Paura del futuro? Tutte le variabili da considerare nella costruzione di una pensione integrativa

Uno degli aspetti più delicati dell’attuale periodo storico è senza dubbio il tema delle pensioni. Tantissimi lavoratori e risparmiatori corrono oggi il rischio di ritrovarsi con risorse carenti una volta giunti all’età pensionabile.
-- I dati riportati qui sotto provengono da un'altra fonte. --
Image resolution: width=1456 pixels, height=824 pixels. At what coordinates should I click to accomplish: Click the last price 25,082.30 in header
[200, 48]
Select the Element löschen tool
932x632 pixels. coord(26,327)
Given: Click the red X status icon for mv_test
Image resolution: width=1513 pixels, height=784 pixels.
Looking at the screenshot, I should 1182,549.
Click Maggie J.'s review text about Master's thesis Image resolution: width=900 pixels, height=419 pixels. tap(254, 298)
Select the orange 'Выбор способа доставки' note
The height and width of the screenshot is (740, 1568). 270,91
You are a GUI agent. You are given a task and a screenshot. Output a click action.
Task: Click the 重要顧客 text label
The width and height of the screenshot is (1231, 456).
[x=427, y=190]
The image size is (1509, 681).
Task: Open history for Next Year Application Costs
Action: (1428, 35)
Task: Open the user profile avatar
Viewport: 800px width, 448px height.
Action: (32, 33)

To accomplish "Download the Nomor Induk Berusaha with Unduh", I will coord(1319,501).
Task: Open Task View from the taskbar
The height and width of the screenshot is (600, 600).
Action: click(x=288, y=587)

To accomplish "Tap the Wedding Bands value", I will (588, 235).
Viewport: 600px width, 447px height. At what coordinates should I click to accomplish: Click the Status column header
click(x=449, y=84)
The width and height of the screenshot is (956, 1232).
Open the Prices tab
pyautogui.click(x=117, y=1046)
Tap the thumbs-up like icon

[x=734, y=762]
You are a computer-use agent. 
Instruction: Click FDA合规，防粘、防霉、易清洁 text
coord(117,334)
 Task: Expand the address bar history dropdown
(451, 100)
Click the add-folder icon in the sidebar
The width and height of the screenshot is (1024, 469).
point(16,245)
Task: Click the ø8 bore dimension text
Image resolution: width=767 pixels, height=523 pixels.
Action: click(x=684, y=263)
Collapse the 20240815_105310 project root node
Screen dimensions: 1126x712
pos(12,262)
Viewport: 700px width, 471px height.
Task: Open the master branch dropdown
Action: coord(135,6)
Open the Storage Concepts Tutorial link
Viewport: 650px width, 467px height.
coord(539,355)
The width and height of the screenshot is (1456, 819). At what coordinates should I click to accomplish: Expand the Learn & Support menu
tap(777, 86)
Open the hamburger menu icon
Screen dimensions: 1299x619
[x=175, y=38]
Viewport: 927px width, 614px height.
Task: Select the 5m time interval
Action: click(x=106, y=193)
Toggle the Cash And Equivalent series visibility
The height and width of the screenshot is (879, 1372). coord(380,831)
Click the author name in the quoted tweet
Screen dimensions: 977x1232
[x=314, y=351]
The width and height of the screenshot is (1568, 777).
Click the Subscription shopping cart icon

Ecco allora che diviene importante, se non essenziale, ricorrere a strumenti e strategie alternative atte a creare una pensione integrativa a quella pubblica.

Tra le soluzioni più gettonate c’è sicuramente il ricorso ai fondi pensione e alle polizze assicurative, ma vi sono anche altri tipi di strategie, spesso sottovalutate, che possono risultare più vantaggiose per il risparmiatore che abbia delle conoscenze finanziarie o la possibilità di affidarsi a consulenti qualificati. La soluzione in oggetto è la costruzione di un vero e proprio portafoglio finanziario bilanciato e ben diversificato, capace di generare ritorni interessanti nel tempo.

A tal proposito però, prima di buttarsi a capofitto nei mercati, occorre far luce su alcuni quesiti:

  • L’orizzonte temporale dell’investimento
  • L’impatto dei prelievi e dell’inflazione
  • La definizione di un obiettivo ragionevole
  • L’individuazione delle criticità
  • La scelta degli strumenti

Anzitutto andiamo a considerare il primo fattore, ossia l’orizzonte temporale dell’investimento che sarà funzione del’età attuale del risparmiatore e dell’aspettativa di vita. Ciò comporterà, attraverso un calcolo matematico, l’importo delle quote da versare in linea con gli obiettivi che si vuole raggiungere.

Fatto ciò andremo a calcolare l’impatto dei prelievi e dell’inflazione attesa. In funzione di questi due parametri potrebbe variare notevolmente l’equity del portafoglio e di conseguenza le risorse da cui attingere in età pensionabile. Per quanto riguarda i prelievi questi non dovrebbero essere mai superiori all’incremento del capitale durante il suo iter storico; la migliore delle ipotesi tuttavia sarebbe quella di non effettuare prelievi, piuttosto reinvestire integralmente cedole e dividendi così da sfruttare l’effetto di capitalizzazione composta in grado di imprimere un effetto leva sul portafoglio ed accelerare esponenzialmente il suo incremento in conto capitale.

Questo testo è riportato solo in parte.